The month of July is an exciting one for baseball fans. The season hits its halfway point about that time every year and most teams know whether they’re likely to be in the playoff mix or not. Teams that are in the playoff mix vie to snare the best players from the teams that aren’t to better ensure their odds as the season continues. Baseball news becomes a 24/7 cycle until the trade deadline is hit because the game results aren’t the only things that matter when star players could be putting on new uniforms.
However, as a Royals fan since 1997, I hate it.

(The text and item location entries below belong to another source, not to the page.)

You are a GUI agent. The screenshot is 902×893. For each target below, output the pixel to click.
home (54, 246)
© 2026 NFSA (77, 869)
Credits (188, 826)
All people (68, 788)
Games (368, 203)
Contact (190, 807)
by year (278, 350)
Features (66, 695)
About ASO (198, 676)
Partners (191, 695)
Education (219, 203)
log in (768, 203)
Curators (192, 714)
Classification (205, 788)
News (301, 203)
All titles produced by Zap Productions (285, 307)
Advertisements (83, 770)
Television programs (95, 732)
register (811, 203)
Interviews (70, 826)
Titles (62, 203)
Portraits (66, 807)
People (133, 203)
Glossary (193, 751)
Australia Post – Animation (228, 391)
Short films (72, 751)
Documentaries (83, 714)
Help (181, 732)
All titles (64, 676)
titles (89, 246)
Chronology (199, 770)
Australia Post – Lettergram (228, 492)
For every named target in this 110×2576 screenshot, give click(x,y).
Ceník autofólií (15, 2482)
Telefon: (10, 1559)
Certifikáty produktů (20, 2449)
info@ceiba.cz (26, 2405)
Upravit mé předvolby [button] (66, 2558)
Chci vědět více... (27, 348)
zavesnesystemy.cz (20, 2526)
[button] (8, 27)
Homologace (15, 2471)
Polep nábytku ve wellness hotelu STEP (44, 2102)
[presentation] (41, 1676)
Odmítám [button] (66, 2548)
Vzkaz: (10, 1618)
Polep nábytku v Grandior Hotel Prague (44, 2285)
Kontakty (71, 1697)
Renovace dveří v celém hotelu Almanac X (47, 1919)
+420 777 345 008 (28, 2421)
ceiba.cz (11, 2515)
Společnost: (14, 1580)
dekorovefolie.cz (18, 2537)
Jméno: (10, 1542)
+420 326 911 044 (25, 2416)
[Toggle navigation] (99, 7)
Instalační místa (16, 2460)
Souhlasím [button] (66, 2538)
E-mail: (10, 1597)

While it’s exciting to wonder if your team might get a new superstar, I’ve only gotten to experience that feeling once in 25 trade deadlines. In 2015, when the Royals went all-in and got the best position player and the best starting pitcher on the market - Ben Zobrist and Johnny Cueto, respectively. I have to admit, that was a fun trade deadline to experience. My team was rumored to be after every decent player on the market and when the dust settled they had walked away with two of the best prizes. But the other 24 years of my fandom have not been as fun. When your team is non-competitive, cheap, or both the trade deadline is a very different animal. Being non-competitive is obviously the worst-case scenario.
The 2022 Royals are non-competitive which means they’re in a position where the most logical move is to sell off all of the veterans who have performed well this year. Generally speaking, this means two things: the team is likely to be even worse after the trade deadline than it was before and that guys I’ve grown attached to will soon be playing for some other team.
I chose the header image for this article very intentionally; Hunter Dozier is a player I’ve grown to really enjoy. As a Royals fan you might guess that I’m more susceptible to an underdog story than most and while some portion of the Royals fanbase absolutely hates the guy, I appreciate that he never made top prospect lists but has had a couple of reasonably successful years in the big leagues. Compared to his peers, he’s hitting nearly as well this year as he did in his career year of 2019. The fact that his OPS is 100 points lower says a lot more about the state of the sport this year as MLB continues to mess with baseballs than it does about his value on the field.
The thing is, Dozier is on the wrong side of 30 and is unlikely to continue to be a relatively good hitter for very long. If the Royals trade him for a prospect or three, it would almost certainly be the right decision for the future of the franchise but it would be a huge bummer for me to watch him go try to help some other team win it all after rooting for him to find consistent, big league success for the past several years. This goes for players like Scott Barlow and Andrew Benintendi, too.
The cheapness of the Royals during the majority of my fandom is why, even though they’ve had more than one season where they looked competitive in July, I’ve only gotten to enjoy one trade season. The 2014 and 2017 Royals, for example, looked like they might have something. But the Royals made minor and/or risky moves to improve the roster. The 2014 Royals needed an extra hitter. They went out and got...Josh Willingham. The 2017 Royals needed pitching so they went out and got Trevor Cahill, Ryan Buchter, and Brandon Maurer. They also needed an additional outfielder so they got a 32-year-old Melky Cabrera well into his decline. The Willingham deal worked out about as well as you could expect, the 2017 trades exploded in the Royals’ faces.
Then, of course, there are the years when the team is both non-competitive and cheap. It’s hard to forget how the Royals had one of the most valuable trade chips of the 2018 season in Kelvin Herrera and they traded him for three minor leaguers of no pedigree because they would only deal with a team willing to take on his salary as well as his talent. (In case you’re wondering, two of the players from that deal flamed out and were released by the Royals, one without ever reaching the big leagues, and the last is 21 and pitching to a 7.36 ERA as a reliever in High-A.)
And who could forget the fatal flaw of Royals president Dayton Moore. Under his tenure, the Royals were usually non-competitive and they were usually cheap but they always showed extreme deference to franchise veterans. You might think I’d be happy about how the Royals have failed to trade guys like David DeJesus, Joakim Soria, and Whit Merrifield over the years but the problem is that the Royals still don’t keep those players (with the possible exception of Merrifield, but that’s more a factor of his age than anything else.) They just get nothing back for them. The only thing worse than trading a beloved franchise player for prospects who are not likely to ever pan out is watching that player go to free agency while my team gains absolutely nothing and just continues getting worse.
So, yeah, I hate trade season. As a fan of the sport in general, I can see why it’s so exciting for so many other fans. As a fan of the Royals, however, it’s been nothing short of miserable. I am not falling for trade season to be eliminated, that would be pretty dumb. I just wish my team would spend a few seasons on the fun side of it for once.